I poveri a cinquant'anni infatti vogliono morire, non ce la fanno più - ride di gusto. Ma anche quelli che lavorano troppo vogliono morire. Avevo un amico che faceva l'avvocato. Lavorava come un matto e quando gli dicevi: "Avvocato, cosa desidera?" lui rispondeva mentre se ne andava di corsa: "Morire!".

Cos'è il tempo per una persona anziana?
Non ne sprecherei troppo sull'argomento. Il tempo per gli anziani è una dilatazione del pensiero. Oggi c'è un'unità di misura diversa per il tempo. La vita si è allungata e l'anziano si ritrova, stanco, a dover affrontare ancora tanti anni. Non è detto che sia positivo vivere così a lungo. Ma visto che ci tocca, meglio metterci anche tutta la qualità possibile.

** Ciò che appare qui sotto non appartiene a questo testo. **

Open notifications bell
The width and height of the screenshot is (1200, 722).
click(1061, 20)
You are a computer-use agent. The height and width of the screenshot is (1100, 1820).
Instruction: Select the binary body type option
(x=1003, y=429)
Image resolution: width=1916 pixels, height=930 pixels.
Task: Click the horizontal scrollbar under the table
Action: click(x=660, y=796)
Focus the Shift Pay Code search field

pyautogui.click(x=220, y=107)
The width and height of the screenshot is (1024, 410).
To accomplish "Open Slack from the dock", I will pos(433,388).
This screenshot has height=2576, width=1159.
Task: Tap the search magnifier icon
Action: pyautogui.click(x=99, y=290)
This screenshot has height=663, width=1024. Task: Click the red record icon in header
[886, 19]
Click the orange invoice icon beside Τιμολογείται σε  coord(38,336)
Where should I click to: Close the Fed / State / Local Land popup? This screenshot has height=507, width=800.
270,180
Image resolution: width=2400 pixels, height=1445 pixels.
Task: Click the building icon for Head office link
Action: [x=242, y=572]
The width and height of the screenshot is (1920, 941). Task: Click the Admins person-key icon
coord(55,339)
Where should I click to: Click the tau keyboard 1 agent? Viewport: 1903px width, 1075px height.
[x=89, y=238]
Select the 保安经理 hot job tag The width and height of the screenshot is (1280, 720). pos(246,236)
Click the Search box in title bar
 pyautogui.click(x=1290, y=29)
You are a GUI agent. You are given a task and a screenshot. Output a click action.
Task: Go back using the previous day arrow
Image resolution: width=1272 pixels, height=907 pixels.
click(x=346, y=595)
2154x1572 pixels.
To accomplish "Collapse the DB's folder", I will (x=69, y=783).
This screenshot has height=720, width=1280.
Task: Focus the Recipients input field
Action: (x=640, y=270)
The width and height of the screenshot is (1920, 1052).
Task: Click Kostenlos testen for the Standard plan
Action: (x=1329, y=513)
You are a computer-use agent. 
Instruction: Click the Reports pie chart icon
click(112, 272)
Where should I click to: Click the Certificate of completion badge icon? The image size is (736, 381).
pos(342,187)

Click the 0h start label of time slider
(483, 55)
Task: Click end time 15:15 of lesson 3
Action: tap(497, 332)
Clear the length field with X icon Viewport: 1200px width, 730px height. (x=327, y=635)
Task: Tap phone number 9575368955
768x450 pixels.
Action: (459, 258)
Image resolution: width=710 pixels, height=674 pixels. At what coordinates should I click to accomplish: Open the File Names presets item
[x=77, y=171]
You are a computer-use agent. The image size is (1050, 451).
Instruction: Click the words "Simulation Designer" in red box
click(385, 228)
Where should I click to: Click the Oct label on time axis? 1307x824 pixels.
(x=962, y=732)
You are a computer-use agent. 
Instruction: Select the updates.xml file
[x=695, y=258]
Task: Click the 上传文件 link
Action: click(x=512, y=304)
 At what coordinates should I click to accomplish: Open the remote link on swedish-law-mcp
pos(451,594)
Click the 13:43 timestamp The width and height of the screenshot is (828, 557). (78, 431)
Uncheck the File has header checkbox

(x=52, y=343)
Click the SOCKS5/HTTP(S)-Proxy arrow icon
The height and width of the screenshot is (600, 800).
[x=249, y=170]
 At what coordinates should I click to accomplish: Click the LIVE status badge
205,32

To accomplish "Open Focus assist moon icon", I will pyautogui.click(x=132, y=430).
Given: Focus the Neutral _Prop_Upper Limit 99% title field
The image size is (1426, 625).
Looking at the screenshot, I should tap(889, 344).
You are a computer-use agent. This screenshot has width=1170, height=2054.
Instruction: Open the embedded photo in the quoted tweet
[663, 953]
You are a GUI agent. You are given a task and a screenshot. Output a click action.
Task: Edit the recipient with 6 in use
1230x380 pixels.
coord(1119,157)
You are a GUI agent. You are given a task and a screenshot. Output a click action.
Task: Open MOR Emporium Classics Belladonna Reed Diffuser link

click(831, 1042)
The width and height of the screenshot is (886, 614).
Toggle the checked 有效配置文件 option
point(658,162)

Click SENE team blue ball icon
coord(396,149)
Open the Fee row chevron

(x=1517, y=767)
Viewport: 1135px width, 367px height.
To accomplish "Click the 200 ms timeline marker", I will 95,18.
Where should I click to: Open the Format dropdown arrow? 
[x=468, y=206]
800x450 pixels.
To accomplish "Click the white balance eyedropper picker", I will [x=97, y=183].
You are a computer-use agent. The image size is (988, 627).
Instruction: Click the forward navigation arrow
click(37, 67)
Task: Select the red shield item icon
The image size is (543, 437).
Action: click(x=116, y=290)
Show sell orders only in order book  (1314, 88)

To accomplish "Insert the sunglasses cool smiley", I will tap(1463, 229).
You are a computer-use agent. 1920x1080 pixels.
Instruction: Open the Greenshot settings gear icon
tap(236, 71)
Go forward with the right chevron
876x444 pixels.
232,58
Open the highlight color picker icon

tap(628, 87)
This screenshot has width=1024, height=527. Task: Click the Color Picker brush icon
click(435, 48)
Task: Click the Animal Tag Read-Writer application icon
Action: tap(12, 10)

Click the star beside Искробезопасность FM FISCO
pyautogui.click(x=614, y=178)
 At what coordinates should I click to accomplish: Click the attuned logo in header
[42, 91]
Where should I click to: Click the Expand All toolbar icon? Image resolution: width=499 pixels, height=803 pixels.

Ha mai avuto ansia di invecchiare?
No nessuna. Bisogna lasciare che il tempo passi senza prendersela troppo. Chi se la piglia muore, come dice il detto. E se uno vuole invecchiare, meglio che stia in pace. Il tempo dell'anziano è senza speranza, è vero. Però è anche dolce. Io ero più ansiosa da ragazza, quando desideravo affermarmi, trovare il mio spazio, dire le cose che sentivo dentro.

Cos'ha adesso di giovane?
Lo spirito senza dubbio. Ma anche gli amori. Certo, fisicamente sono amori platonici, ma i sentimenti volano come quando avevo 20 anni.

Ha memoria dei suoi genitori? Come li ricorda?
I genitori me li hanno rimossi. Io li ho persi che ero ancora una ragazza e poi, dopo il manicomio, non ricordo più nulla di loro. Le dico però che se non fossero morti così presto, io in manicomio non ci sarei finita.